WHAT YOU WILL DO -> The expected output is the set of lines below beginning at the one that contains "You are a computer-use agent. 486x550 pixels." and ending at the final line, reproduced exactly.
==== RECORDS FOR THE TASK
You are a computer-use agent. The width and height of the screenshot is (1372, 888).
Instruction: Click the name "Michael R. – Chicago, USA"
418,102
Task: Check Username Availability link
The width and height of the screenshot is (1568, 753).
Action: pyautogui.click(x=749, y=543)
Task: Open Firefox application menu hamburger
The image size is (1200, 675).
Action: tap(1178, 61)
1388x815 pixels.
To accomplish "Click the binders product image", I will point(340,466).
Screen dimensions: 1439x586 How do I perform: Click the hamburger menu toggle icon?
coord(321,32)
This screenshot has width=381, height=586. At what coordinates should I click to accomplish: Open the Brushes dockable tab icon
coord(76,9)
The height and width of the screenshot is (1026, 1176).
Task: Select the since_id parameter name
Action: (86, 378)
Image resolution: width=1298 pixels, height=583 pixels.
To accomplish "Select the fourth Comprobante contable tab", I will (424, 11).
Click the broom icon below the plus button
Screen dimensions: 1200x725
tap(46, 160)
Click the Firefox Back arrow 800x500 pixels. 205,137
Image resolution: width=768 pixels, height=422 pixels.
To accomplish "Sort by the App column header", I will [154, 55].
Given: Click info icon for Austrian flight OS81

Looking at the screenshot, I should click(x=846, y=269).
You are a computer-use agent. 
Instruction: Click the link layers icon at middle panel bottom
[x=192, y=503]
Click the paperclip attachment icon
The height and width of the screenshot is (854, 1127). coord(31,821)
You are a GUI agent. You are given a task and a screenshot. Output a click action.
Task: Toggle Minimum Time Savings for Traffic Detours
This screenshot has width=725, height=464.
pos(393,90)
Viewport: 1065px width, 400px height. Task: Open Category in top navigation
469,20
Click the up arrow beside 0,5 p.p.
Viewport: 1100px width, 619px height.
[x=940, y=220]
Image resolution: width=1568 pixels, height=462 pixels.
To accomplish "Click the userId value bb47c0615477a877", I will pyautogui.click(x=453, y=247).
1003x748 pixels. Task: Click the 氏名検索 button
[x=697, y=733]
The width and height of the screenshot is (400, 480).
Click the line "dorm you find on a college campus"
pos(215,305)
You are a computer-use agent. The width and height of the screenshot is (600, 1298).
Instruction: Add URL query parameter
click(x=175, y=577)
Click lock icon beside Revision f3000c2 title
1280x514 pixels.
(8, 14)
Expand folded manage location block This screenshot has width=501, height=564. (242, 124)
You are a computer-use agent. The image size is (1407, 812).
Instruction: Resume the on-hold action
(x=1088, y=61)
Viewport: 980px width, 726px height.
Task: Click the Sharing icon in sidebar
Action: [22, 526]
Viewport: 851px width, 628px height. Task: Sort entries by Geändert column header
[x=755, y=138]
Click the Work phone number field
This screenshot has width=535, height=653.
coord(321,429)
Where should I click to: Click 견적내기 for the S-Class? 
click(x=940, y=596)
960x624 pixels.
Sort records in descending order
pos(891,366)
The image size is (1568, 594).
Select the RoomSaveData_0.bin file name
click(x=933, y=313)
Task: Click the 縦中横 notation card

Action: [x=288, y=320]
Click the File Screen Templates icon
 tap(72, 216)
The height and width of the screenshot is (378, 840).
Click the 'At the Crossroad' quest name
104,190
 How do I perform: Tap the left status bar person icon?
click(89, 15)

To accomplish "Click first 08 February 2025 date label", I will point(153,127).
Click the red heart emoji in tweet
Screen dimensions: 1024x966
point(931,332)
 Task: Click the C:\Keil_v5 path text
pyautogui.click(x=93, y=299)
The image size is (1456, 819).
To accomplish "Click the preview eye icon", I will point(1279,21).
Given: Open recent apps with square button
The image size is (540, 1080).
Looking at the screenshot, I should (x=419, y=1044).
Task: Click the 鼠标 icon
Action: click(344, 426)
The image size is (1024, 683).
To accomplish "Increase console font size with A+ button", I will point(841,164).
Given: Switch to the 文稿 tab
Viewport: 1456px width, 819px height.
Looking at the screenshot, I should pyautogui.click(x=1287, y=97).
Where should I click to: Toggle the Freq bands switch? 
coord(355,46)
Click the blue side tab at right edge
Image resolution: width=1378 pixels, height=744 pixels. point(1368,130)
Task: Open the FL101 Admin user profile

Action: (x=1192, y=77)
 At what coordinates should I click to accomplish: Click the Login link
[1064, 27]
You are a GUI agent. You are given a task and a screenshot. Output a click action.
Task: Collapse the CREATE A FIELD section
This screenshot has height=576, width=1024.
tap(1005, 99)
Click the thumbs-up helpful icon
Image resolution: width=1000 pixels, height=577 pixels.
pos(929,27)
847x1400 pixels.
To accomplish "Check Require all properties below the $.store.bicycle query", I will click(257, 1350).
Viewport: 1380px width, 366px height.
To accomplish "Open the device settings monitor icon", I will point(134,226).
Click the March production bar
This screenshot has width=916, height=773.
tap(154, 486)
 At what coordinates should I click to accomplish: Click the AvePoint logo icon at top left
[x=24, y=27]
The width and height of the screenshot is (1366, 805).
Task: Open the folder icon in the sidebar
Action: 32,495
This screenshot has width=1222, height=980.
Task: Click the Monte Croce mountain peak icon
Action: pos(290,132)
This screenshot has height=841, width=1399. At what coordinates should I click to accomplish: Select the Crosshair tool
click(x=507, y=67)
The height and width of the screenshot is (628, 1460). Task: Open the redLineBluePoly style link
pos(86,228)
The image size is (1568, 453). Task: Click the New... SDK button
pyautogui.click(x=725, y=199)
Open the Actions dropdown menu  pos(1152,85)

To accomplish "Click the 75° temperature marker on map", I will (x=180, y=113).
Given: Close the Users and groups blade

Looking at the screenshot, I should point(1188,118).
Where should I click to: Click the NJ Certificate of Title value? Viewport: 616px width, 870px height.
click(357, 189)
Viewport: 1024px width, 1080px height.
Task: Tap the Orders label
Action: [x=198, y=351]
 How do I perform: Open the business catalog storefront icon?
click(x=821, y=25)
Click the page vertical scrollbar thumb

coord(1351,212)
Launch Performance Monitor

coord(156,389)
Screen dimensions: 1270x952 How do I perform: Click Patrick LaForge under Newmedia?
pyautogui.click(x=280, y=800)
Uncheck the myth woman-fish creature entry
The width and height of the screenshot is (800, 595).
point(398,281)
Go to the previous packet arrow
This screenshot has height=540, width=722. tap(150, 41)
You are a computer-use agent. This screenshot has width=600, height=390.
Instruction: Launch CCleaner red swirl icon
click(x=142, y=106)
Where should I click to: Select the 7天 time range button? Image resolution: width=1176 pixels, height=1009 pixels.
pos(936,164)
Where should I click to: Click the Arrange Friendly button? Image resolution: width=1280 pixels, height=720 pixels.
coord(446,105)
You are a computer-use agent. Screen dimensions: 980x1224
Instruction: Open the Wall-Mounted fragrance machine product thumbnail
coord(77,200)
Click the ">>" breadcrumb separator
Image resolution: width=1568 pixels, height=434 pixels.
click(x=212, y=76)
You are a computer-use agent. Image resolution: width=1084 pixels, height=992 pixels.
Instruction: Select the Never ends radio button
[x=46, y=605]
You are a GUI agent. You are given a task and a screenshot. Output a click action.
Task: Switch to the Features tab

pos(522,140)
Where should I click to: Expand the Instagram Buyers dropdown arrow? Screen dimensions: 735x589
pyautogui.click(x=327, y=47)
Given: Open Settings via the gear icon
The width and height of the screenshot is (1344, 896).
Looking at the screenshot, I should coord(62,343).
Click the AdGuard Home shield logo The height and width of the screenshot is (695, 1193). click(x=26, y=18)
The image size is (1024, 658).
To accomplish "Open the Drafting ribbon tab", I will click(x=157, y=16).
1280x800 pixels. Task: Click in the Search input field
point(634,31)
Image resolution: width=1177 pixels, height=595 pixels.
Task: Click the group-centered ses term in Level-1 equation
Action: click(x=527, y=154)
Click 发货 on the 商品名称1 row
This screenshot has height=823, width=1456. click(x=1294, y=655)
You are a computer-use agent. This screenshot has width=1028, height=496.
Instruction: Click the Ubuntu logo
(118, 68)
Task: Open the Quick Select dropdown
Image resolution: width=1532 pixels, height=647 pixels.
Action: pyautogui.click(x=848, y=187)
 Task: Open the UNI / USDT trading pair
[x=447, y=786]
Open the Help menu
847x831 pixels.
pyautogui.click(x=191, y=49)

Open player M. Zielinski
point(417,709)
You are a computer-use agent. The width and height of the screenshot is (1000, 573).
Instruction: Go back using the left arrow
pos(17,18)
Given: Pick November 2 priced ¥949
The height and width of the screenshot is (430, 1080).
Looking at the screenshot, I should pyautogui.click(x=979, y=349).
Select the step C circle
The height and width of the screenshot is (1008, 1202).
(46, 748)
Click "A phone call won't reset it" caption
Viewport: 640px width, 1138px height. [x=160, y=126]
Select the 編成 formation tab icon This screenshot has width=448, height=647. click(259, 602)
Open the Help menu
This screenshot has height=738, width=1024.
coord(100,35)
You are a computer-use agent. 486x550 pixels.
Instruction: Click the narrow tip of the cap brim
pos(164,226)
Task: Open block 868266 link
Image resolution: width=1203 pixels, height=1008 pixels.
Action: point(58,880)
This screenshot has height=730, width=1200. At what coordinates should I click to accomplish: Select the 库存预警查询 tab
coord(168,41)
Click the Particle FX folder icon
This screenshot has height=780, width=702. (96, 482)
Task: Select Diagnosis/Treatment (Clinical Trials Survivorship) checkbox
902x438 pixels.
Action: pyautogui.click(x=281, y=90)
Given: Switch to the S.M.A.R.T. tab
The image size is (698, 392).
========
COMPLETED EXERCISE ->
You are a computer-use agent. 486x550 pixels.
Instruction: Click the narrow tip of the cap brim
pos(164,226)
Task: Open block 868266 link
Image resolution: width=1203 pixels, height=1008 pixels.
Action: point(58,880)
This screenshot has height=730, width=1200. At what coordinates should I click to accomplish: Select the 库存预警查询 tab
coord(168,41)
Click the Particle FX folder icon
This screenshot has height=780, width=702. (96, 482)
Task: Select Diagnosis/Treatment (Clinical Trials Survivorship) checkbox
902x438 pixels.
Action: pyautogui.click(x=281, y=90)
Given: Switch to the S.M.A.R.T. tab
The image size is (698, 392).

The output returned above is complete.